Please give the number of lines in the listing that include the word "agent", with no other words.
(Beginning of Data for the task)
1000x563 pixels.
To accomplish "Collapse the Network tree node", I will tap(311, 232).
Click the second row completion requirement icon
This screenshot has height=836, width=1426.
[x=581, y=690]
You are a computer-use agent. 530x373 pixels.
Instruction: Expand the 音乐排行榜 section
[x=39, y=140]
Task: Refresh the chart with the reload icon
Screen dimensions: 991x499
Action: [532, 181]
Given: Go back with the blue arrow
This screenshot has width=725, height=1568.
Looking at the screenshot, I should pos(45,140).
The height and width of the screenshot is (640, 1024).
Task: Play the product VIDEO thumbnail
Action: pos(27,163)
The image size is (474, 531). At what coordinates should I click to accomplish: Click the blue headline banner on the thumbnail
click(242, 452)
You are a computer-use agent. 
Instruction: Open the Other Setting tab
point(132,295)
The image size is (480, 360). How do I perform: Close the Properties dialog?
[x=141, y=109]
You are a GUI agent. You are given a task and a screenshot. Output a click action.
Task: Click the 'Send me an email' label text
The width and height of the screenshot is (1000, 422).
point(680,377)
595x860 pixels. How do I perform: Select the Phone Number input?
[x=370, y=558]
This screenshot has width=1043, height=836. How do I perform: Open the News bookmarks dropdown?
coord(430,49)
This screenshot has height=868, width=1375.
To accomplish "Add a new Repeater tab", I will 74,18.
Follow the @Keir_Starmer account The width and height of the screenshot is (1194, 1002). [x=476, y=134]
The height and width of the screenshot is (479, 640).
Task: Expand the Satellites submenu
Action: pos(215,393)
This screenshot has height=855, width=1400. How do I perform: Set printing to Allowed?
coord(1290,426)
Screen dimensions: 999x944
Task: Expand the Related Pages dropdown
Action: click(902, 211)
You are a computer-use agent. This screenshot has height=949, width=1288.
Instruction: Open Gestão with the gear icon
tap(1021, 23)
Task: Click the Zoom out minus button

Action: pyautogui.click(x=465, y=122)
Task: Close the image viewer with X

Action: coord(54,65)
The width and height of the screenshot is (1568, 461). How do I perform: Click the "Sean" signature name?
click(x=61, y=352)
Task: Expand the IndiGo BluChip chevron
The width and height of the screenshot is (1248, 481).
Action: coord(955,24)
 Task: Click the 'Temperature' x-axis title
(End of Data for the task)
* **Output of the task**
4